Registros para ubicar los ítems descritos
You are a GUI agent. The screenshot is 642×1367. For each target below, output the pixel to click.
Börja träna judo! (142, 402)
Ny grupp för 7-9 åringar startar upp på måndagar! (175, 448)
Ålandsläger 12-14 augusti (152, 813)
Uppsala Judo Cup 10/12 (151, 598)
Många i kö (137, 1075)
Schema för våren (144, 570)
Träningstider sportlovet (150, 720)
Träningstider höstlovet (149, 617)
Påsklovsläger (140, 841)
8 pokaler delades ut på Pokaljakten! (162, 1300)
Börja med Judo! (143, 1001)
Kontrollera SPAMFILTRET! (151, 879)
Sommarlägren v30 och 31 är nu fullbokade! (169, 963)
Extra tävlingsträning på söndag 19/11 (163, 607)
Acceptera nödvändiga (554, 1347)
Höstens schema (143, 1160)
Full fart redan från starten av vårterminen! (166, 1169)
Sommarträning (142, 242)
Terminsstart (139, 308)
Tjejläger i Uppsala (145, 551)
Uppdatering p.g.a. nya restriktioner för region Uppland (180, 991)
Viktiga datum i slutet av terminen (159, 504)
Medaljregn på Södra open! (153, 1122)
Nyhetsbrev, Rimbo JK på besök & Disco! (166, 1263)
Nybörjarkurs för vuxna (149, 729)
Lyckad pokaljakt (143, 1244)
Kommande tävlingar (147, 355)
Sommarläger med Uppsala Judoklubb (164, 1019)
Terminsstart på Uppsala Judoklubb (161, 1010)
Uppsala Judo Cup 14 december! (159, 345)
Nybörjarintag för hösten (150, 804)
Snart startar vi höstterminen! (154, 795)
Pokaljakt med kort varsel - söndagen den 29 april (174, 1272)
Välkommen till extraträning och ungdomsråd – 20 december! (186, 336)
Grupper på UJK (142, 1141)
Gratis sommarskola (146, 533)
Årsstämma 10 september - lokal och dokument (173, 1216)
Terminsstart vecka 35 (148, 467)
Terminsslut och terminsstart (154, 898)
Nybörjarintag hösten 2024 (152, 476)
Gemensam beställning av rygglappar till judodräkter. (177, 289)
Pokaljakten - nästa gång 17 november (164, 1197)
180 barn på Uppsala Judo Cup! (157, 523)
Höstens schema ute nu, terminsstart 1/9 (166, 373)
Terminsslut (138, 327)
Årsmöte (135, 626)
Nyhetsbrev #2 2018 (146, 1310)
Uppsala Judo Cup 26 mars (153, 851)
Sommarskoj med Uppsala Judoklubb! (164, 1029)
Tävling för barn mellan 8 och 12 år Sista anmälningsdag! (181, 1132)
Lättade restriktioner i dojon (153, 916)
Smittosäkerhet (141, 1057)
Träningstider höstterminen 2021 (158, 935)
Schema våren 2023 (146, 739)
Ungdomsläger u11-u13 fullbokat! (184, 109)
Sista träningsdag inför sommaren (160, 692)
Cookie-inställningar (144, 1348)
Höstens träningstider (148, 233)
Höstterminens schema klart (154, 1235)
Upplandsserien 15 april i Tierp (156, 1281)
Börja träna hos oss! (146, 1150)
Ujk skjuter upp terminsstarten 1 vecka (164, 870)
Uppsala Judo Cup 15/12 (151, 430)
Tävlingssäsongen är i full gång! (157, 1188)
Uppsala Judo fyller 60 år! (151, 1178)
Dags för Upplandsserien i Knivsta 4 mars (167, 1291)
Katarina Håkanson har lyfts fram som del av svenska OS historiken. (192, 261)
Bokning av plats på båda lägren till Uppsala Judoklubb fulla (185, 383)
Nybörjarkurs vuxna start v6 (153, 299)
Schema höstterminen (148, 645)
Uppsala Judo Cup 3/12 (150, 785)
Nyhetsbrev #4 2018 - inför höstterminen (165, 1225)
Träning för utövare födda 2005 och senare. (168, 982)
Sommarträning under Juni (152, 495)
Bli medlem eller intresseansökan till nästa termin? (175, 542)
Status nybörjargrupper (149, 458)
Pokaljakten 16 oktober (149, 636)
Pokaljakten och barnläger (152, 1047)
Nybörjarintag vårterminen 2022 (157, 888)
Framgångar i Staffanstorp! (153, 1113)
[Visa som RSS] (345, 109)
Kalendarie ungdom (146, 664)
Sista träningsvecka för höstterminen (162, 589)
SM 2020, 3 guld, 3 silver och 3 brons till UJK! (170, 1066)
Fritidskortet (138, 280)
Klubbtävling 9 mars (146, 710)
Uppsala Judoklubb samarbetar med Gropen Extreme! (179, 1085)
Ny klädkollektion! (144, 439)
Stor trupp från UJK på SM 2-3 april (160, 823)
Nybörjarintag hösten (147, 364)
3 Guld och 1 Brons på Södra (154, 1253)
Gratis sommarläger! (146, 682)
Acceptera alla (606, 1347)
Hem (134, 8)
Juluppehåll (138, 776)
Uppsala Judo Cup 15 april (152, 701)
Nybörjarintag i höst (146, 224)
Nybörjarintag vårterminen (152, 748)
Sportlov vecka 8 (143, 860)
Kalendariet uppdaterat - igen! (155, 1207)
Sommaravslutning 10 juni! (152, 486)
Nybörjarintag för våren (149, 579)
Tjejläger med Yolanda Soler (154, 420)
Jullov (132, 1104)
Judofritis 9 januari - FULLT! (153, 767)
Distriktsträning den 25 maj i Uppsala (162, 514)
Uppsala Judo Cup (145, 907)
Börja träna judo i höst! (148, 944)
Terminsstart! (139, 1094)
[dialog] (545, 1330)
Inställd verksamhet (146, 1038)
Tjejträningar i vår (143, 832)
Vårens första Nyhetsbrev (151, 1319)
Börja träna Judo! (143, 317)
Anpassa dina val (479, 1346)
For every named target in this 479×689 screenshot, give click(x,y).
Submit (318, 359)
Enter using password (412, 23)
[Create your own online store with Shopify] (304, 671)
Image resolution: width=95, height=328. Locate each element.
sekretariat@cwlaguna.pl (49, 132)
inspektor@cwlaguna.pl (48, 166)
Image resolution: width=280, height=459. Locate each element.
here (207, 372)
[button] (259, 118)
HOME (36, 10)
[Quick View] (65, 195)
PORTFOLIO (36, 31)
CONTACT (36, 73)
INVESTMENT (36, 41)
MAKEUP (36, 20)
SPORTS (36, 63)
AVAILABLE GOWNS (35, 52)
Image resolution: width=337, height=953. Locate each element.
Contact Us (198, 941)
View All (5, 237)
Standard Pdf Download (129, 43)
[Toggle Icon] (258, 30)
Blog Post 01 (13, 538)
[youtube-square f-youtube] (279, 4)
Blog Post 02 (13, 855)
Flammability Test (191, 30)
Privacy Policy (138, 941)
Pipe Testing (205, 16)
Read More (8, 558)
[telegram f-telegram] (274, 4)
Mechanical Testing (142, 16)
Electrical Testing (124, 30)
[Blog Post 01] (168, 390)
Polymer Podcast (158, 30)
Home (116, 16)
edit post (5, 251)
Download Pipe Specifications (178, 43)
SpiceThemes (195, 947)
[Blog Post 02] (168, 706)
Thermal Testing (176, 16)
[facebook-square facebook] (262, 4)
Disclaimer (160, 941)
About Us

■ **Objetivo del ejercicio**
Filtra los ítems de arriba y copia todas las líneas que contengan la palabra "Gratis".

■ **Respuesta escrita**
Gratis sommarskola (146, 533)
Gratis sommarläger! (146, 682)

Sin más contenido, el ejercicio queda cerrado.